[Directions] An exact repetition of the data below, without images, is the expected answer.

Stored data entries
+===+
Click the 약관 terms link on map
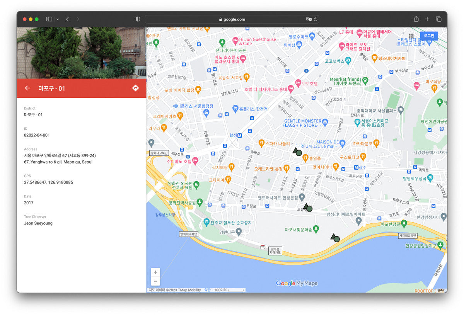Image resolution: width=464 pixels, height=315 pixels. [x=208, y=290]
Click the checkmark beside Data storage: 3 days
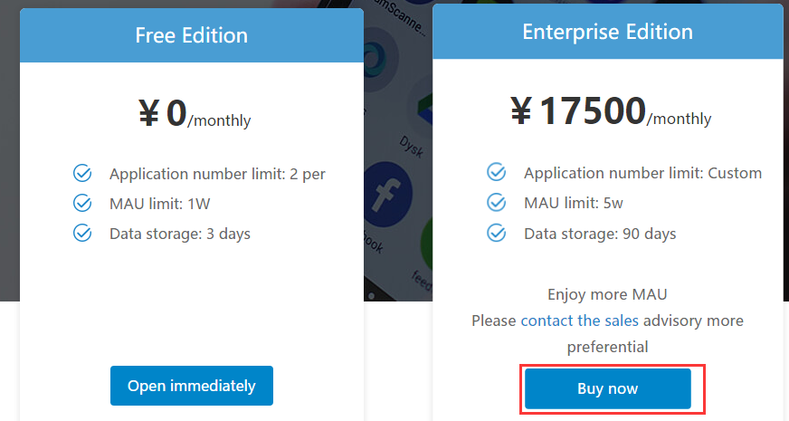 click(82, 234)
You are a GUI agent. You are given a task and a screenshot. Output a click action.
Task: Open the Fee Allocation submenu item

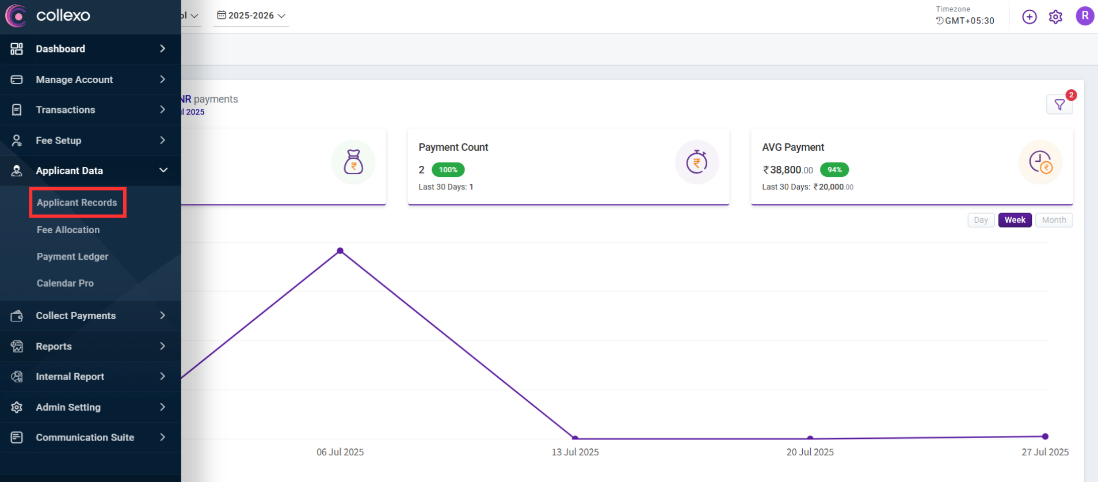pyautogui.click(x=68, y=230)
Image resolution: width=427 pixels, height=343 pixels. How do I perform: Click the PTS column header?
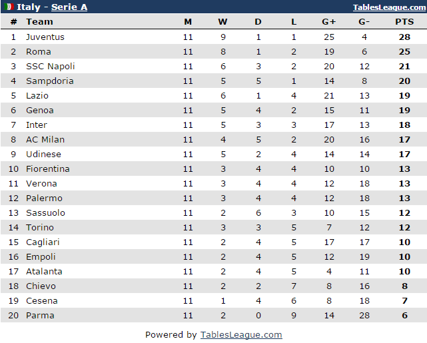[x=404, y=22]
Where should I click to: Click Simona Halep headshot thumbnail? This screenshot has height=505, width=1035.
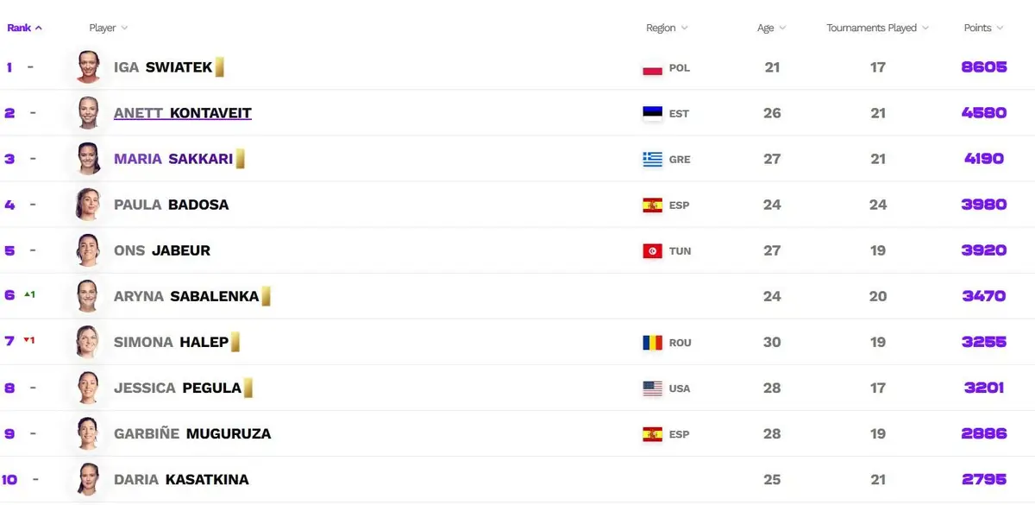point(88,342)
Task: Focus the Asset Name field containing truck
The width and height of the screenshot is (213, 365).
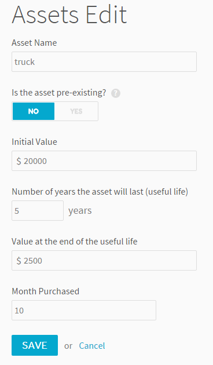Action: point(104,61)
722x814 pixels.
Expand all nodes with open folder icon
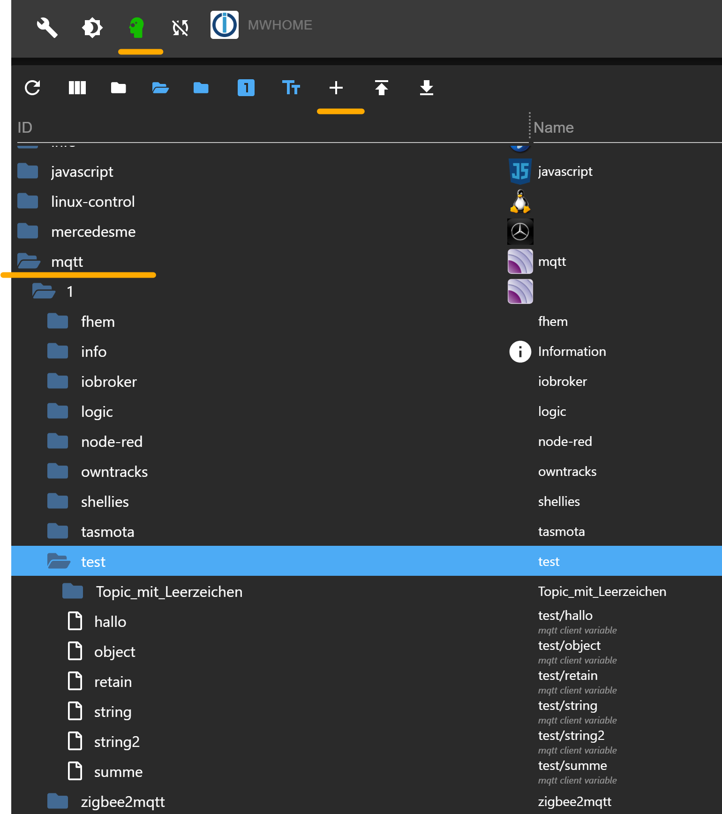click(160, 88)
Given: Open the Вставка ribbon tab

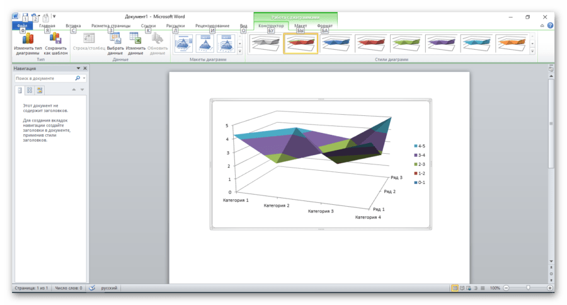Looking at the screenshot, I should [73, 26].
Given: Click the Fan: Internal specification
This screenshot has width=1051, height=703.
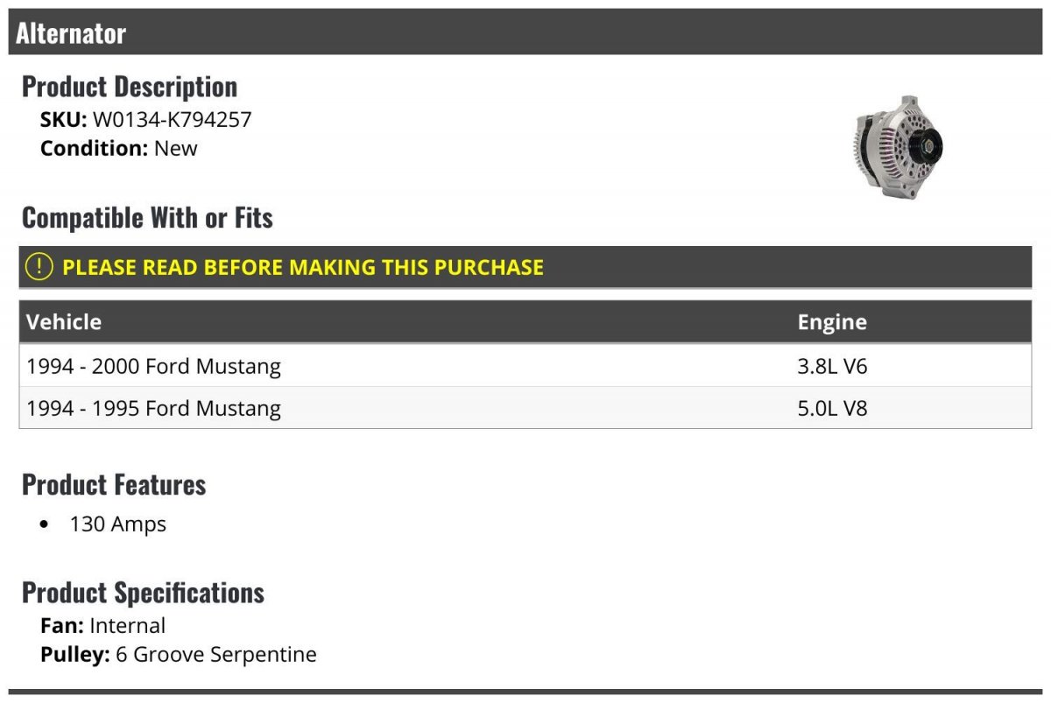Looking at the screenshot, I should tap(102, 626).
+===+
[Expected answer]
Click the 약관 terms link on map
Image resolution: width=464 pixels, height=315 pixels. [x=208, y=290]
Click the checkmark beside Data storage: 3 days
 click(82, 234)
You are a GUI agent. You are given a task and a screenshot. Output a click action.
Task: Open the Fee Allocation submenu item

pyautogui.click(x=68, y=230)
Image resolution: width=427 pixels, height=343 pixels. How do I perform: Click the PTS column header?
[x=404, y=22]
Where should I click to: Click Simona Halep headshot thumbnail? This screenshot has height=505, width=1035.
point(88,342)
Task: Focus the Asset Name field containing truck
The width and height of the screenshot is (213, 365).
Action: point(104,61)
722x814 pixels.
Expand all nodes with open folder icon
click(160, 88)
Given: Open the Вставка ribbon tab

Looking at the screenshot, I should [73, 26].
Given: Click the Fan: Internal specification
This screenshot has width=1051, height=703.
Looking at the screenshot, I should tap(102, 626).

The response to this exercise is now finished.